Collected data:
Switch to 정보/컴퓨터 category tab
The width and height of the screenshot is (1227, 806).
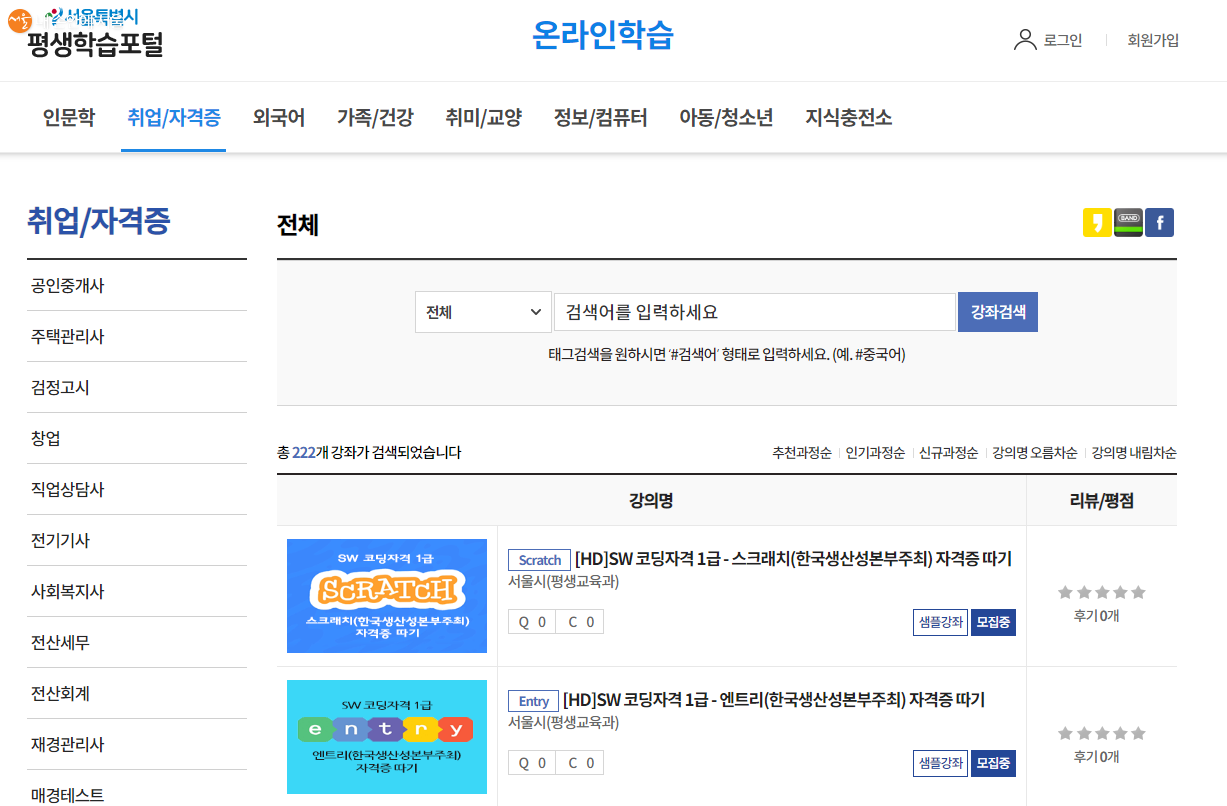pyautogui.click(x=600, y=118)
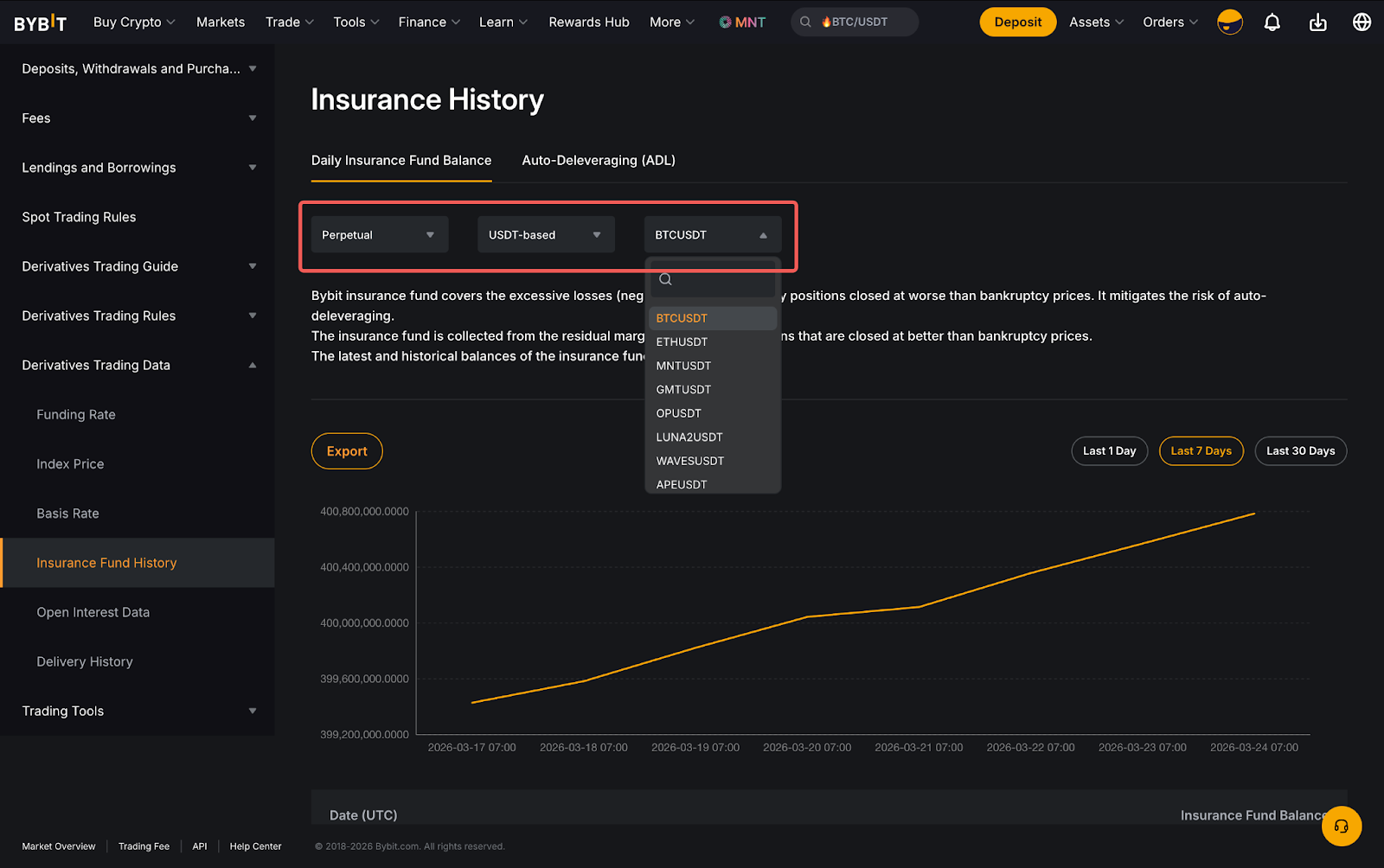
Task: Click the Bybit logo
Action: click(x=40, y=22)
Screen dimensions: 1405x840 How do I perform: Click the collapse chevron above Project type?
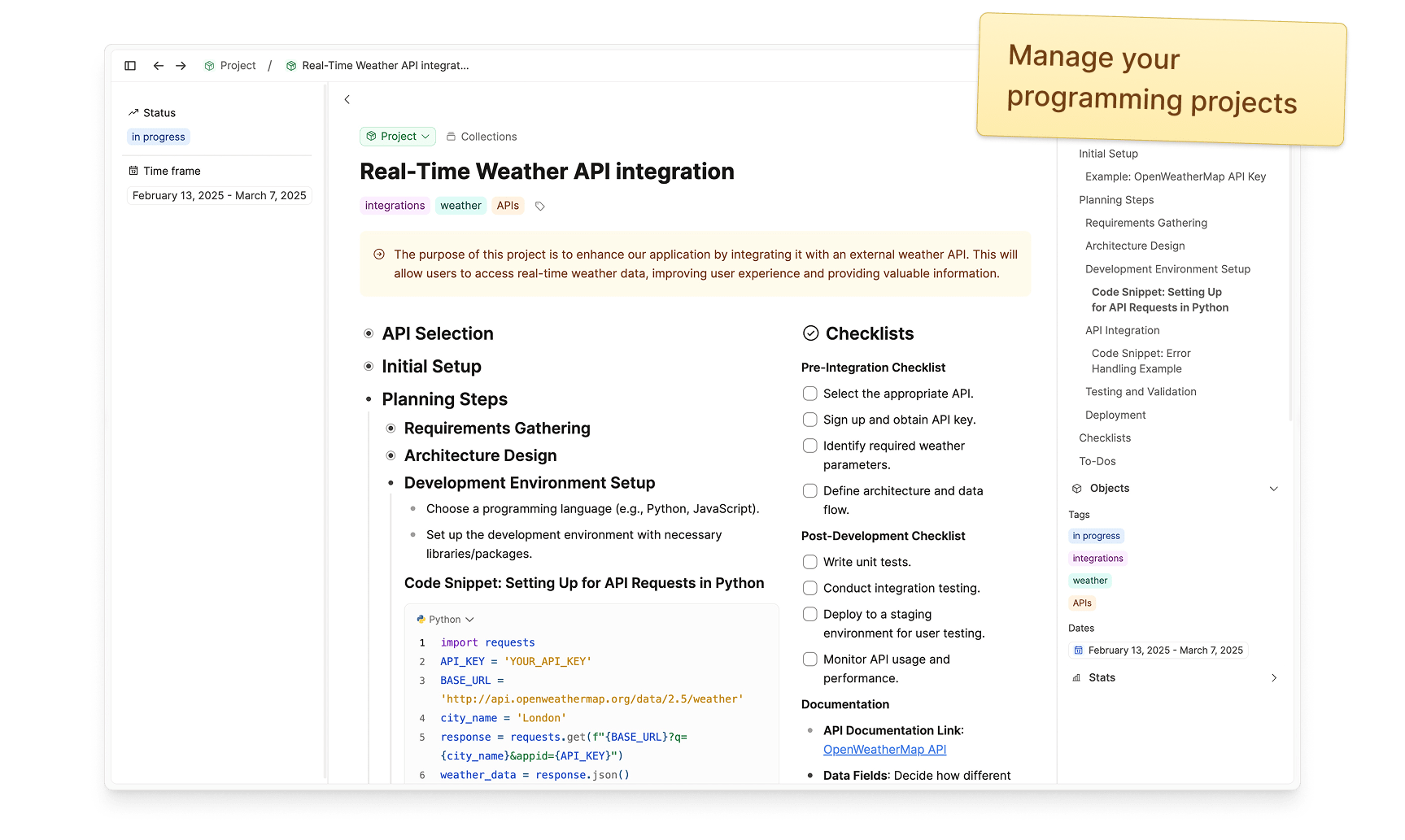tap(347, 99)
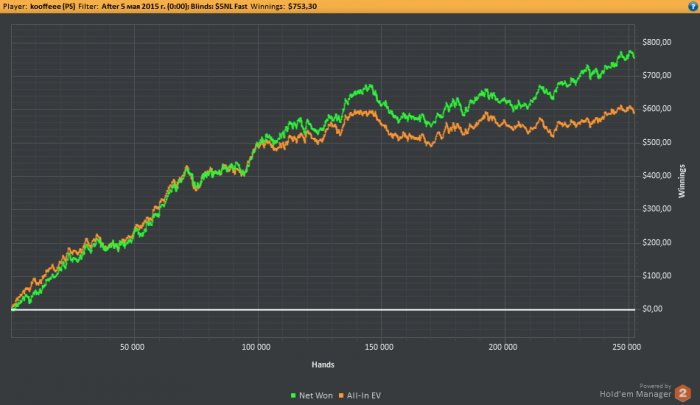The width and height of the screenshot is (700, 405).
Task: Click the 100 000 hands axis tick label
Action: pyautogui.click(x=256, y=348)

• _Exercise details_:
Reproduce all of the items above word for word, omitting the pictures.

• _Solution_:
Switch to 정보/컴퓨터 category tab
The width and height of the screenshot is (1227, 806).
pyautogui.click(x=600, y=118)
Task: Click the Bybit logo
Action: click(x=40, y=22)
Screen dimensions: 1405x840 How do I perform: Click the collapse chevron above Project type?
tap(347, 99)
The width and height of the screenshot is (700, 405).
Task: Click the 100 000 hands axis tick label
Action: pyautogui.click(x=256, y=348)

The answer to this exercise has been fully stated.